All arguments are the same as for HMCNF.py.
run test_tree_and_flat.py --inhibitors [False] --similarity [True] --ratio [all] --test_set [Full] --estimator [Tree] --model_folder [./] --output_template [results]
Arguments:
- inhibitors: see above. Needed in selecting the right model to test.
- similarity: see above. Needed in seleting the right model to test.
- ratio: see above. Needed in selecting the right model to test.
- test_set: str; string that identifies the kind of test set to use. See paper for full details. Default is the Full Test Set.
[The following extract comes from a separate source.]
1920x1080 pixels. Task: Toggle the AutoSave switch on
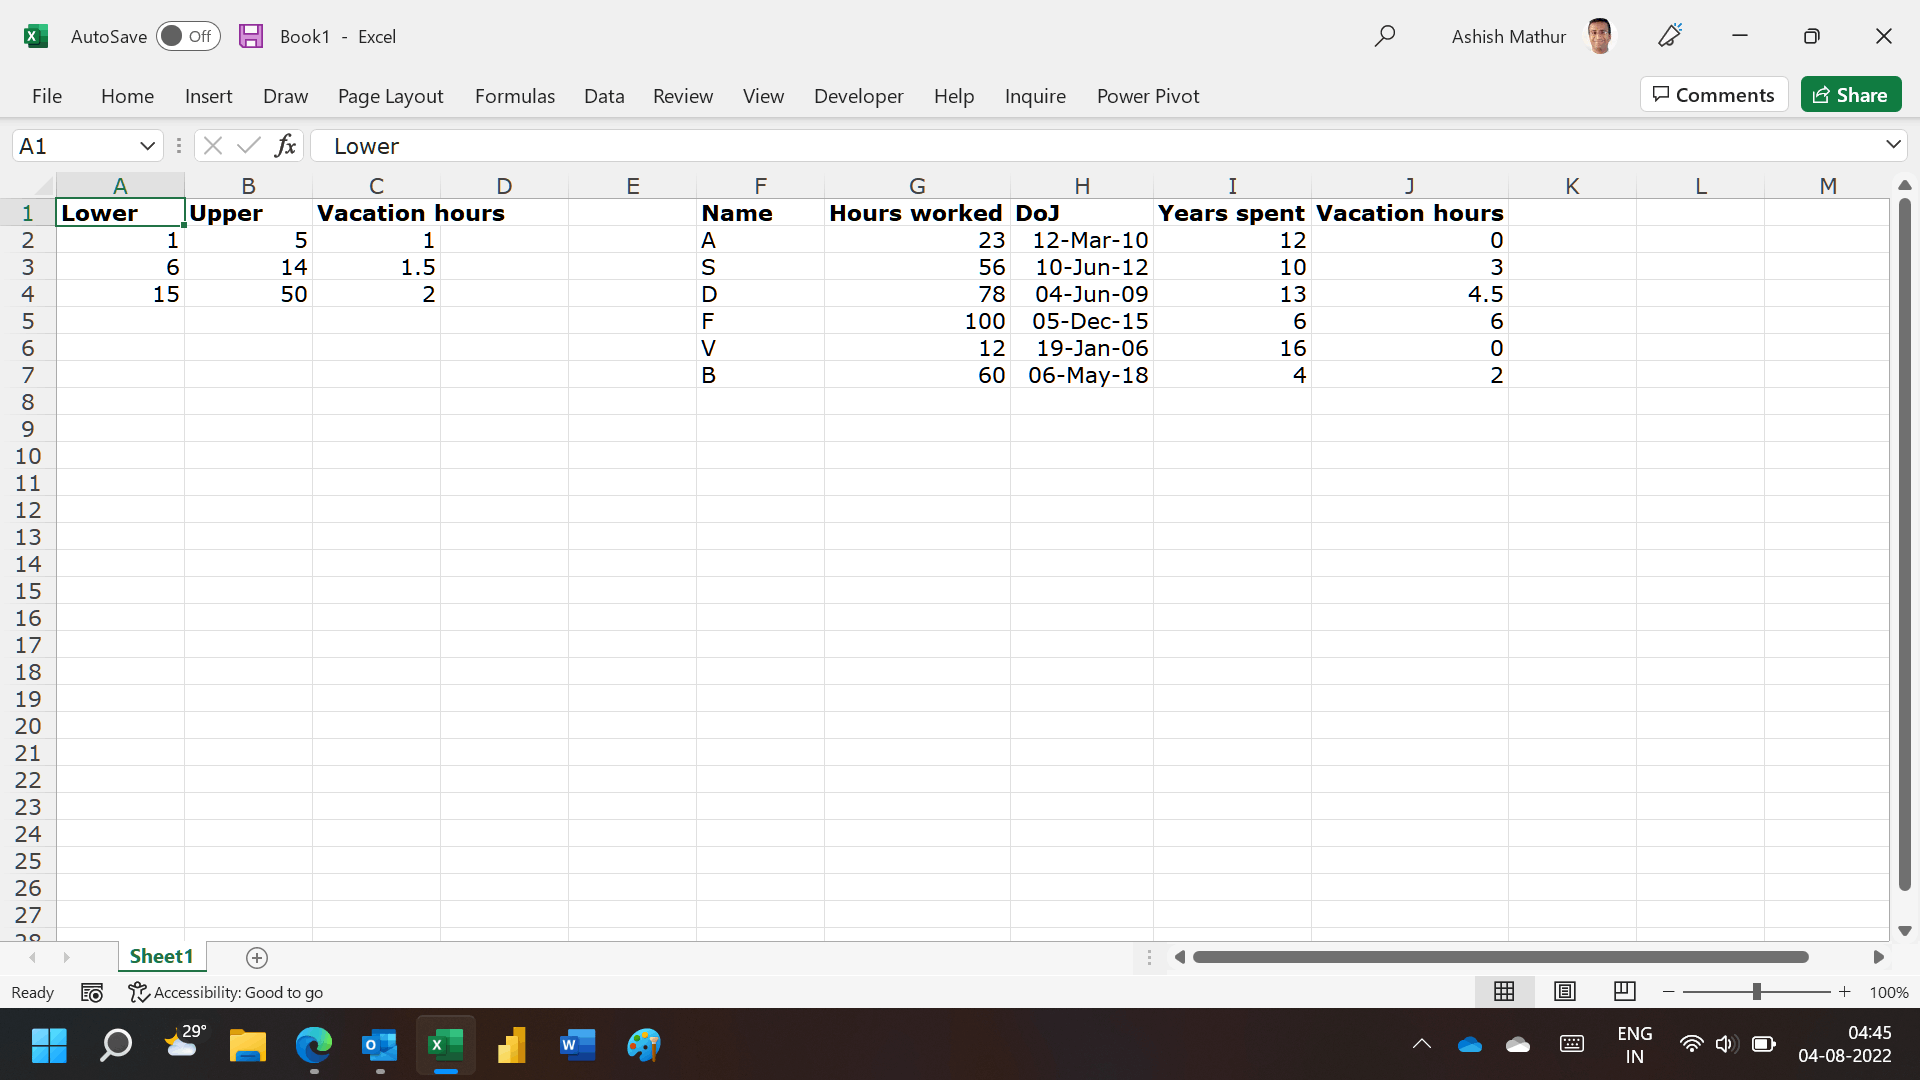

TODO add extraction of the inhibitors test set to this repo.
- estimator: str; string that identifies whether user wishes to test Hierarchical RF ("Tree") or No-Share RF ("Flat")
- model_folder: str; path to folder containing the model of interest
- output_template: str; path + template (initial part of filename) where to store the results.
To train and evaluate the models under the realistic data split, the following two steps need to be taken:
We provide the indices for the "realistic" split of the data, as defined in our paper via UPGMA clustering of the molecules, and choosing the test molecules as the outliers. The files are the following:
- Training + Validation:
data/HMCNF_data/train_i_UPGMAcluster800.pkl
. Slices the full dataset. - Training only:
data/HMCNF_data/train_for_val_i_UPGMAcluster800.pkl
. Slices the training + validation dataset (i.e. apply it aftertrain_i_UPGMAcluster800.pkl
). - Validation only:
data/HMCNF_data/validation_i_UPGMAcluster800.pkl
. Slices the training + validation dataset (i.e. apply it aftertrain_i_UPGMAcluster800.pkl
). - Test:
data/HMCNF_data/test_i_UPGMAcluster800.pkl
. Slices the full dataset.
As described in the paper, the realistic split divides the molecules in such a way that several EC numbers do not have enough molecules associated with them for training and/or testing, so models could be trained only for 680 EC Numbers. Furthermore, when splitting the training data further into training and validation for the purposes of hyperparameter optimization, 680 is further reduced to 561.
We provide a script to subset the Full dataset into Reduced and Reduced-for-validation datasets. The following commands will generate the appropriate data files:
cd data/HMCNF_data
python make_realistic_split_data.py --similarity [True] --inhibitors [False]
To identify all the inhibitors in our dataset, we provide an (N x E)
boolean matrix - where N
is the total number of molecules and E
is the total number of ECs - in data/HMCNF_data/PL4_inh.pkl
. This matrix identifies the inhibitor molecules of each EC number, and can be easily used to subset the Full Test Set set to create the Inhibitor Test Set.